According to Indianapolis Colts general manager Chris Ballard on ‘The Colin Cowherd Podcast’, his sometimes questioned selection of Vanderbilt defensive lineman Dayo Odeyingbo with the 54th overall pick of the 2021 NFL Draft shouldn’t be—because ‘the talent was worth the risk’:
“The talent was so high, that we thought that it was worth the risk,” Ballard told Cowherd on Wednesday. “And then when you combine that with where he was at in his rehab process (and) our medical information from our doctors—we had them do a bunch of work on it.”
“We thought Dayo was a first round talent, and to get him at #54, we felt pretty fortunate to do.”

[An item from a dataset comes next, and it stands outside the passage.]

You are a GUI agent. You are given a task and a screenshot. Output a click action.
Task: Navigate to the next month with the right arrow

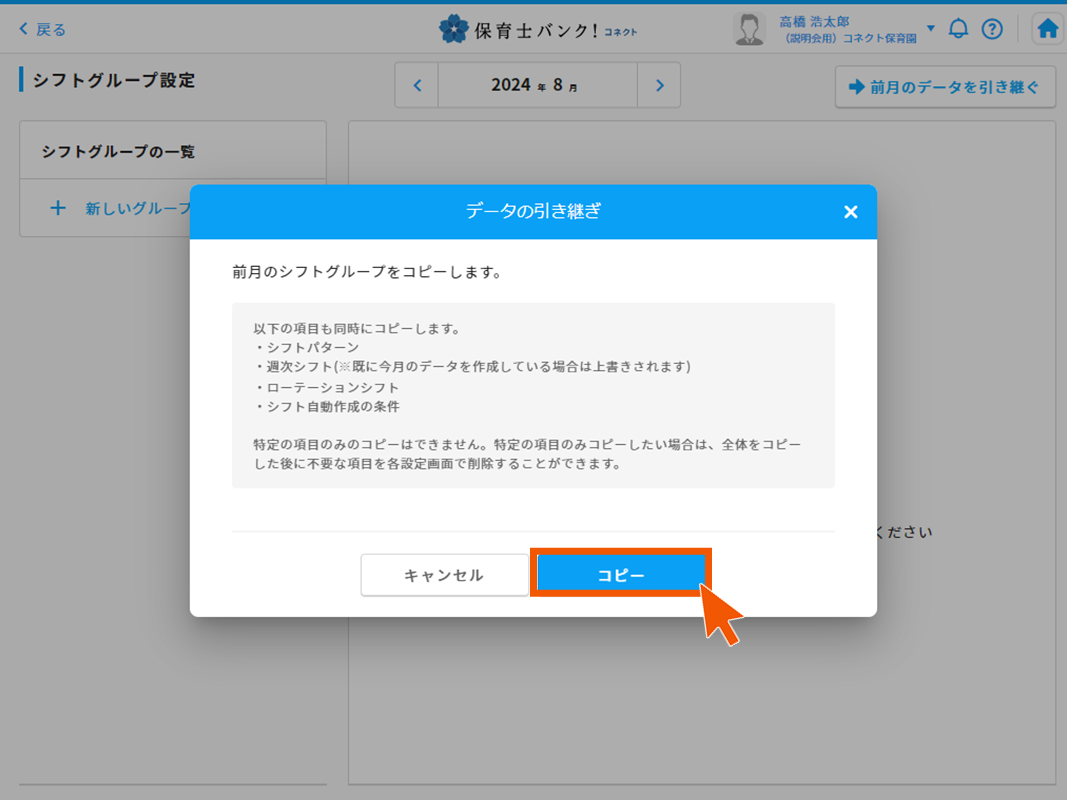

“Any time that you are able to add a disruptive player up front, it’s hard to do in the draft—especially later in the draft. Usually when you look at the defensive ends in this league, sure you’re going to get some that show up later in the draft. But the majority of them are coming early in the draft, so when you can get a big disruptive player at #54, we just thought it was worth the risk.”
The 6’5”, 285 pound defensive end (with long arms of 35 1/4” inches) recorded 32 tackles (15 solo), 8.0 tackles for loss, 5.5 sacks, and a pass defensed during 8 starts in 2020—earning First-Team All-SEC honors for the Commodores.

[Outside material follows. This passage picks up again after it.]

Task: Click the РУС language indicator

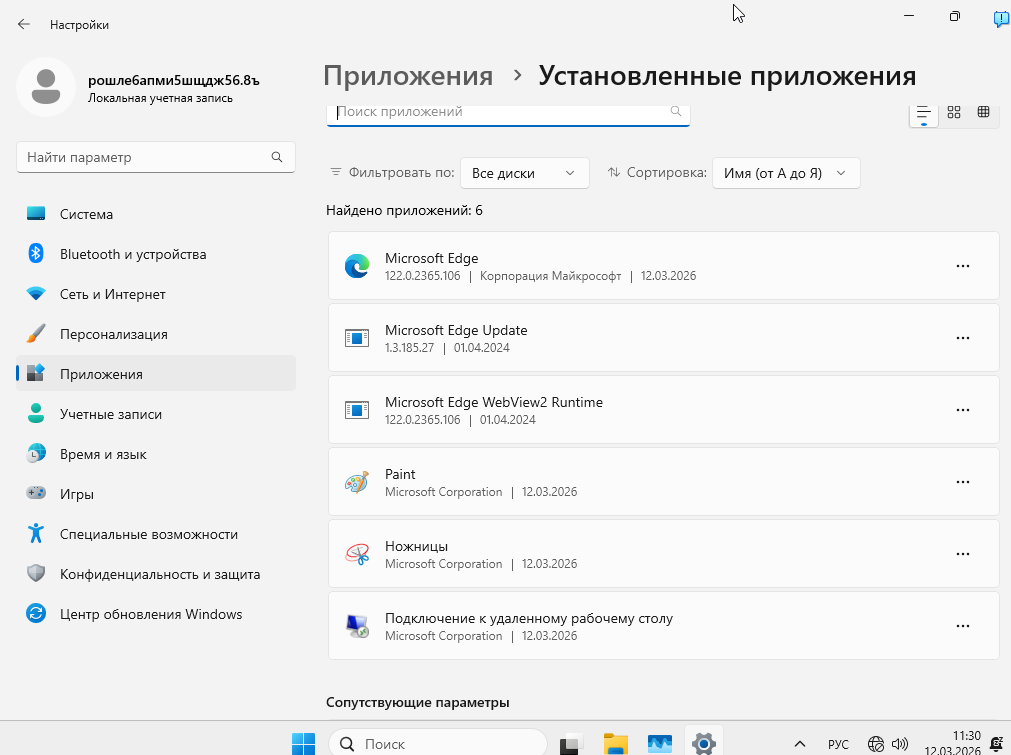Action: [838, 744]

Having already drafted Michigan edge rusher Kwity Paye in the first round (and with a still glaring hole at starting left tackle), some questioned Odeyingbo’s selection with the 54th overall pick just a round later—especially coming off such a serious Achilles tear.
That being said, Ballard compared Odeyingbo’s selection to soon-to-be second-year promising young safety Julian Blackmon—and loves building in the defensive trenches regardless.
Blackmon was a revelation in the backend of the Colts’ secondary at safety as a rookie standout—bouncing completely back from an ACL tear suffered late during his senior season at Utah—but being well worth the short wait:
“I’ll never forget last year when we took Julian Blackmon in the third round, and we got a lot of questions on the pick, and we kept wondering, because we had Julian at one point in the backend of the first round—and we ended up kind of kicking him down a little bit,” Ballard added.
“But he had an ACL (tear).”
“And I just said, ‘Look, worst case scenario, when are we going to get him back? Can we live with that? And is the player good enough worth the wait?’”
“And we thought it was worth the wait.”
Had it not been for the torn Achilles, Odeyingbo arguably would’ve been a first round pick, and there are reports that the Los Angeles Rams would’ve taken him shortly after the Colts—with the 57th overall pick just a few picks later.
He’s expected to be cleared to play in late September/October.
At his sheer size, the nicknamed ‘Human Hurricane’ has tentacle arms, explosion, athleticism, and is incredibly disruptive with the ability to consistently penetrate into opposing backfields/passing pockets (from Stampede Blue’s own Zach Hicks):
Dayo Odeyingbo vs Florida (2020)— Zach “Guy With Bad Jokes” Hicks (@ZachHicks2) May 4, 2021
- Elite explosion and burst (watch the second clip for this)
- Human hurricane sounds right. Dude flails a lot as a pass rusher but when he hits something, whew
- Heavy heavy hands with great energy
- Gave Stone Forsythe some issues pic.twitter.com/vZDn86JNBE
He should play a role similar to departed defensive end Denico Autry, who was a power rushing defensive end, who could kick inside on obvious pass downs (i.e., nickel packages)—while still holding his own against the run.
While the Colts may have to wait a little bit to initially get Dayo back on the football field, it appears that the talent may very well be worth the risk—assuming he can make a full recovery from his torn Achilles—which Indianapolis firmly believes he can.